Kisah Mengharukan Ketika Ibrahim bin Adham Dipertemukan dengan Anaknya (2)
(Foto: NU Online)
(Foto: NU Online)

Ibrahim menceritakan perjalanannya ketika hendak menuju Makkah. “Setibanya di Dzatul Irq, aku mendapati tujuh puluh orang yang berjubah kain perca tergeletak mati dan darah yang mengalir dari lubang telinga mereka. Aku berjalan mengitari mayat-mayat itu, ternyata ada salah seorang di antaranya yang masih hidup"..

“Anak muda, apa yang telah terjadi?” Ibrahim bertanya kepadanya. 

“Wahai anak adam,” jawabnya kepada Ibrahim. “Beradalah di dekat air dan tempat shalat, janganlah menjauh agar engkau tidak dihukum, tetapi jangan pula terlalu dekat agar engkau tidak celaka,” jawab pemuda itu memperingati Ibrahim. 

“Tidak seorang manusia pun boleh bersikap terlampau berani di depan Sultan. Takutlilah sahabat yang membantai dan memerangi para peziarah ke tanah suci seakan-akan mereka itu orang-orang kafir Yunani. Kami ini adalah rombongan sufi yang menembus padang pasir dengan berpasrah diri kepada Allah dan berjanji tidak akan mengucapkan sepatah kata pun di dalam perjalanan, tidak akan ada apa pun kecuali memikirkan Allah, senantiasa membayangkan Allah ketika berjalan maupun istirahat, dan tidak peduli kepada segala sesuatu kecuali kepada-Nya”

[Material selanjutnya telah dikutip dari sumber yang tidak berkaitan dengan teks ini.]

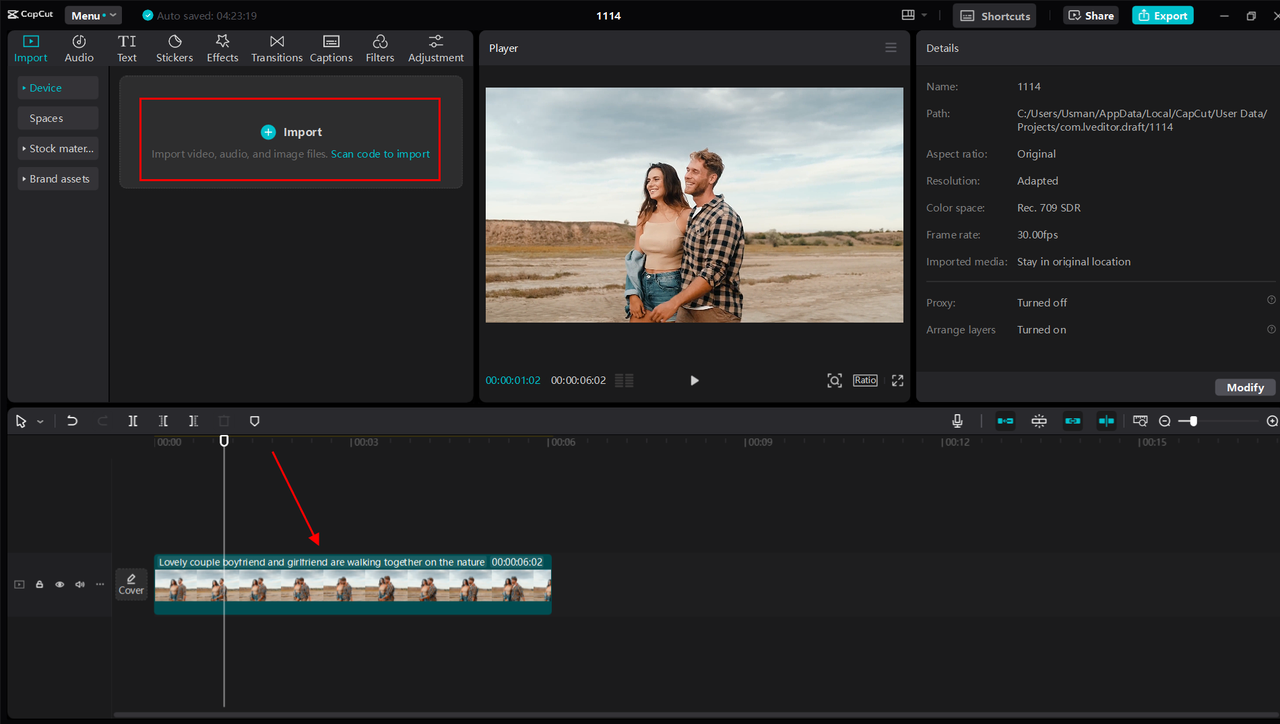1280x724 pixels.
Task: Open the Adjustment panel
Action: 435,46
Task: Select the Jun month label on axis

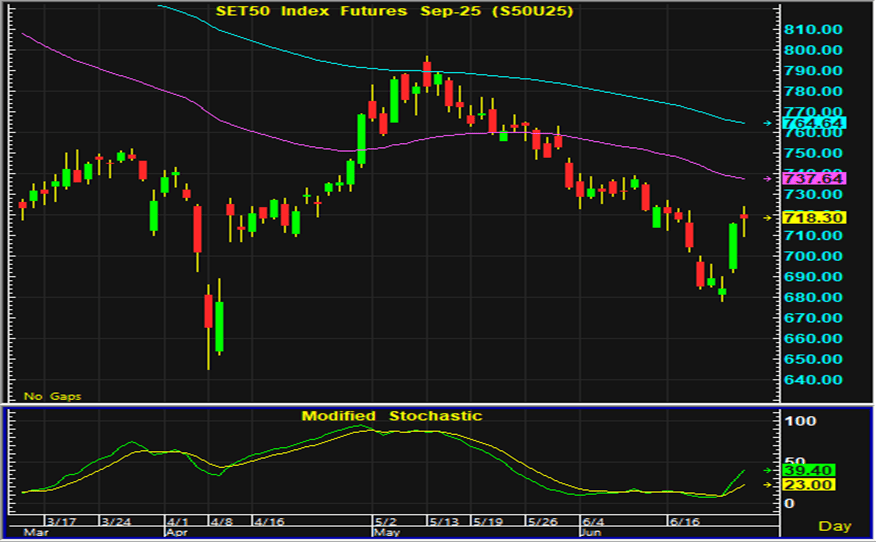Action: 590,533
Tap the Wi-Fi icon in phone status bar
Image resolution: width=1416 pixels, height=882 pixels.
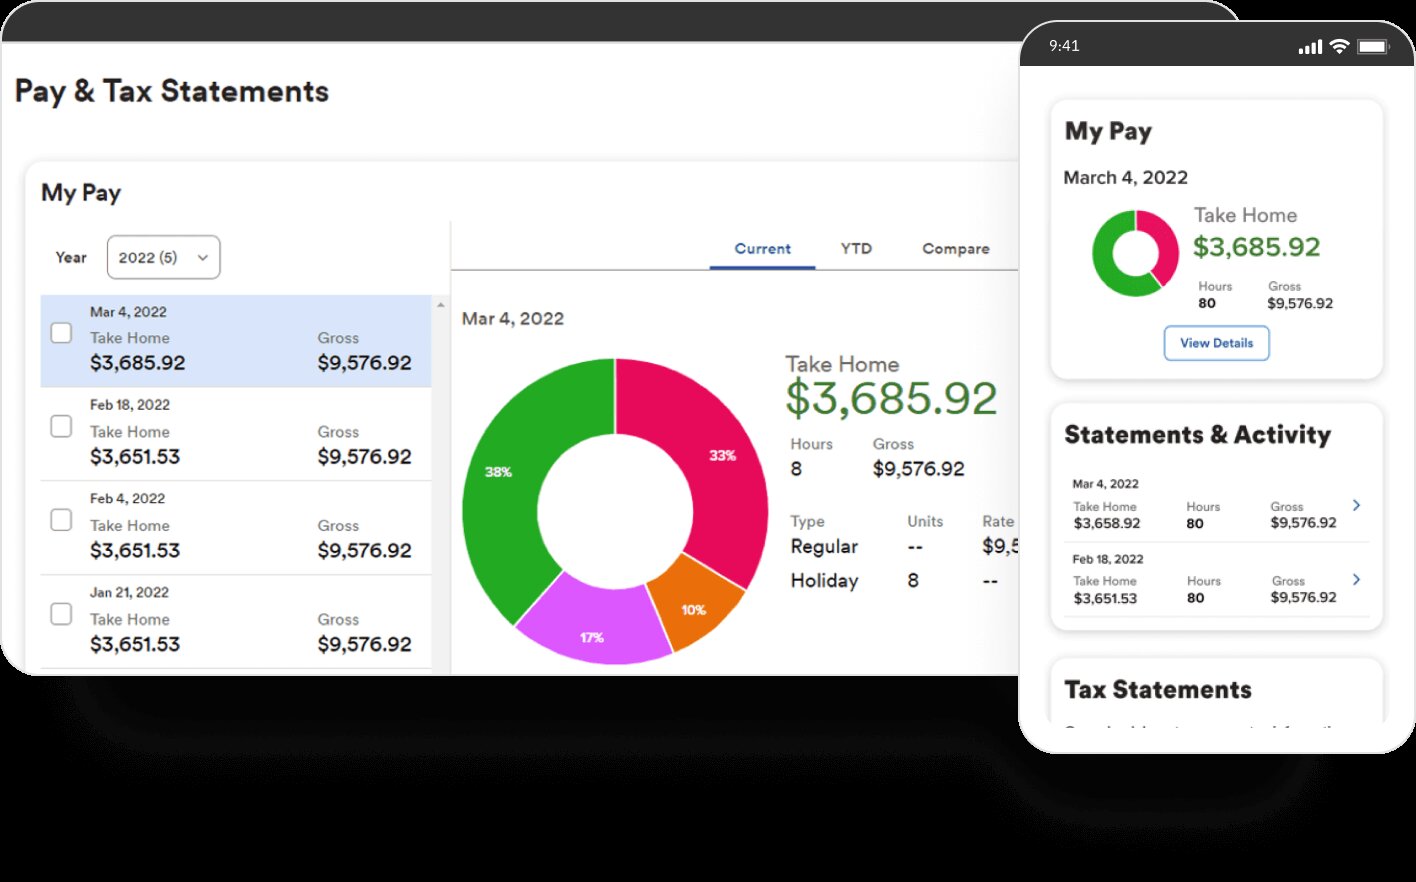click(1340, 47)
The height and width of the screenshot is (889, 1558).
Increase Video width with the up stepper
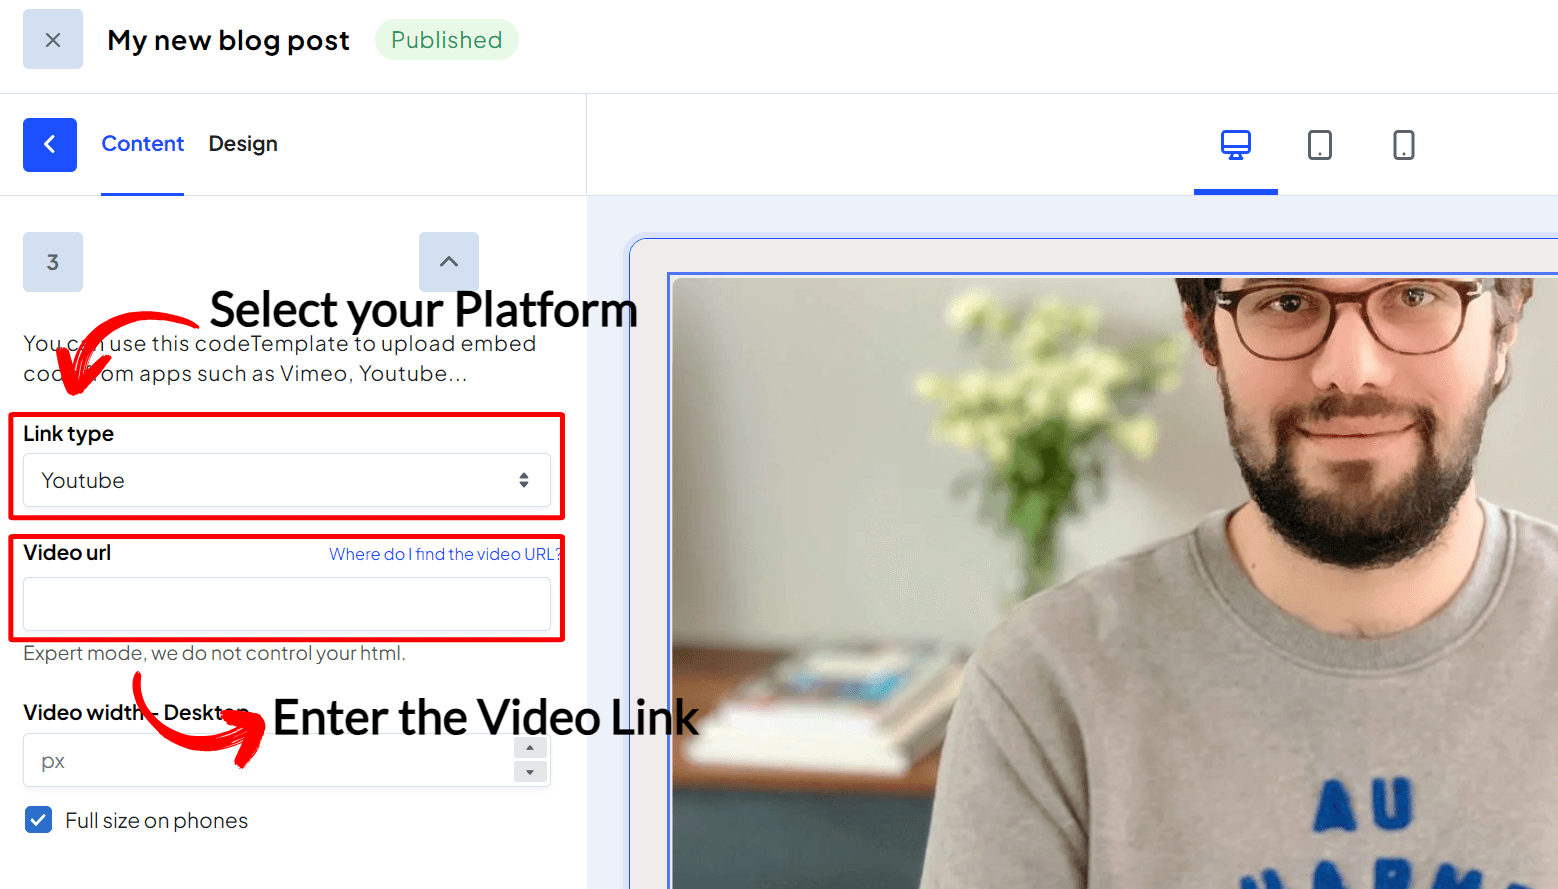[x=530, y=747]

“Setelah kami mengarungi padang pasir dan sampai ke tempat di mana para peziarah harus mengenakan baju putih, Khidir AS datang menghampiri kami. Kami mengucapkan salam kepadanya dan Khidir membalas salam kami. Kami sangat bergembira sehingga kami mengucap hamdalah ‘Alhamdulillah, sesungguhnya perjalanan kita telah diridhai oleh Allah SWT. Dan yang mencari telah mendapatkan yang dicari, karena bukankah manusia suci sendiri telah datang untuk menyambut kita”

“Tapi saat itu juga berserulah sebuah suara di dalam diri kami. ‘Kalian pendusta dan berpura-pura! Kalian lupa pada-Ku dan janji kalian dahulu? Kalian lupa pada-Ku dan memuliakan yang lain. Binasalah kalian! Aku tidak akan membuat perdamaian dengan kalian sebelum nyawa kalian kucabut sebagai pembalasan dan sebelum darah kalian kutumpahkan dengan pedang kemurkaan!’”.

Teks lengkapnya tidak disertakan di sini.